BEGIN EXCERPT TO READ
I saw this seedling in a Bristol gutter today; I thought the National Trust might like to know about it…
I’m sure there is scope for selling fake Sycamore Gap seedlings. All they would need is a label with a logo on.
I can’t comment on its accuracy.
This has been predicted for many years, the challenge is actually measuring it then the vastly more difficult challenge of getting politicians to act properly about it.
Worth 35 minutes
Yes, though all old news. I recommend set the iPlayer speed at x1.2. The speech will be less lugubrious and you’ll save yourself 7 minutes, which is more than enough to write a comment in the iSpot Forum.
I like your style!
20 character limit is a pest.
There was an item on the BBC lunchtime news about some sinkholes in the Guangxi Zhuang autonomous region of China, where they are discovering new species of animals (and, if I understood correctly, some that were thought to be extinct). One of them looked to me very like a clear-wing moth.
Oddly, I cannot find anything related to this on the BBC website but it must surely be there.
There is some background to the area at: Scientists find a forest growing inside a giant newly discovered sinkhole in China
The sycamore was on the Today programme again this morning, about 7.15. Apparently 49 lucky winners have been chosen to receive a seedling from the tree. I’m sure the woman said the seedlings are 6 ft tall. It was felled in autumn 2023. Did someone have the foresight to get seedlings going in previous years? In which case I think the police need to look into whether there was a conspiracy. I can’t believe seeds from last autumn have reached 6 ft in one season.
END EXCERPT TO READ
BEGIN DATASET EXTRACT
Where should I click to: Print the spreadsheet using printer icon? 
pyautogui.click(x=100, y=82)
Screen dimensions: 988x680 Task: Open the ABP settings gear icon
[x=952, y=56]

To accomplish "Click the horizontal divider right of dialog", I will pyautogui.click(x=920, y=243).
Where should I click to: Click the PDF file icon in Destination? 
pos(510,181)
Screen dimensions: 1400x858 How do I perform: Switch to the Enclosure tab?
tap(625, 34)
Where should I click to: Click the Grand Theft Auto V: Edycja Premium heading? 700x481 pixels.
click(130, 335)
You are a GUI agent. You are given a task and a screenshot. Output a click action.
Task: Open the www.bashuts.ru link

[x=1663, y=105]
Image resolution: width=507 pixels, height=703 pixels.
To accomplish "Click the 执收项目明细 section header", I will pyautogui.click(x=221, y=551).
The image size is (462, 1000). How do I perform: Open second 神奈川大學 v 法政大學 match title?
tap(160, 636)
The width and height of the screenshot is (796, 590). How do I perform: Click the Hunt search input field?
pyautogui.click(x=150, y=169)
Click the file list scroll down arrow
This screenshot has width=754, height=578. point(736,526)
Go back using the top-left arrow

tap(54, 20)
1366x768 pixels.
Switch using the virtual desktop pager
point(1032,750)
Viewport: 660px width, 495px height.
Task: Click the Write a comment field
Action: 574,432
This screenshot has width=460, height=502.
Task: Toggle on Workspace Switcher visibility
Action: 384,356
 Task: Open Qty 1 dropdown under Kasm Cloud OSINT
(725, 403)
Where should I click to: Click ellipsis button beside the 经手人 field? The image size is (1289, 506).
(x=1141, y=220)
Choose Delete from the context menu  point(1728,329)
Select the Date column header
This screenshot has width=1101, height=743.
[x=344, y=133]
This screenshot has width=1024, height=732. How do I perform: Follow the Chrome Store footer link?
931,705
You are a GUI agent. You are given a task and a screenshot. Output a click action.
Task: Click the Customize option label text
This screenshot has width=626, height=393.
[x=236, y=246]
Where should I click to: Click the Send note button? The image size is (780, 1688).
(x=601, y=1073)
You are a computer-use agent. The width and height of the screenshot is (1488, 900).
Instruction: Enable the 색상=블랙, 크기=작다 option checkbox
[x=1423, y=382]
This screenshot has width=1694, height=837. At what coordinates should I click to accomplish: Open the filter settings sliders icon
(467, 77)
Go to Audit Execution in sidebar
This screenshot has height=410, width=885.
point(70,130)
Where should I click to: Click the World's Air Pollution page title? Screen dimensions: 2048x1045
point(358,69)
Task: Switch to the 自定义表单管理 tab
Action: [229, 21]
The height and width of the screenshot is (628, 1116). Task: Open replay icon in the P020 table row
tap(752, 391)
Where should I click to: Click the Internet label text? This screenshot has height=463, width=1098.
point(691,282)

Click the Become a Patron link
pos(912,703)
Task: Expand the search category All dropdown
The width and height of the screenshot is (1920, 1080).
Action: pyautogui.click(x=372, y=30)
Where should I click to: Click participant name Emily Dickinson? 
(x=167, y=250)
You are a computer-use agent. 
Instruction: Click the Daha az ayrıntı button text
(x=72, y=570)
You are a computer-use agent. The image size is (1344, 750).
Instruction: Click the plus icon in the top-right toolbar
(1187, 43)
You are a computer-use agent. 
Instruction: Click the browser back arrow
END DATASET EXTRACT
* _TASK LIST_
**A)** Copy the forum thread from "There was an" to "a clear-wing moth.", substituting "BBC evening news" for "BBC lunchtime news".
**B)** Proceed with the forum thread about the Sycamore Gap seedlings, picking up after its final post.

* _RESPONSES FOR EACH TASK_
**A)**
There was an item on the BBC evening news about some sinkholes in the Guangxi Zhuang autonomous region of China, where they are discovering new species of animals (and, if I understood correctly, some that were thought to be extinct). One of them looked to me very like a clear-wing moth.

**B)**
From the horse’s mouth.
If the tree was cut down in sept 2023 and seed gathered and germinated and had all of 2024 to grow in ideal greenhouse conditions then they might have got that big. Shame the photo on NT website is not quite high enough resolution to check the stem to see if there is hint of stop and start growth again. But they do have leaves all the way up the stem including ones with various diseases by the looks of things, perhaps they need to be on ispot.
I am thinking along the lines of them being planted immediately after collection under lights.
Forced in a greenhouse with 24 hrs light doesn’t sound ideal for trees that are going to be planted outdoors. Maybe they are all destined for the reception areas of National Trust’s corporate sponsors.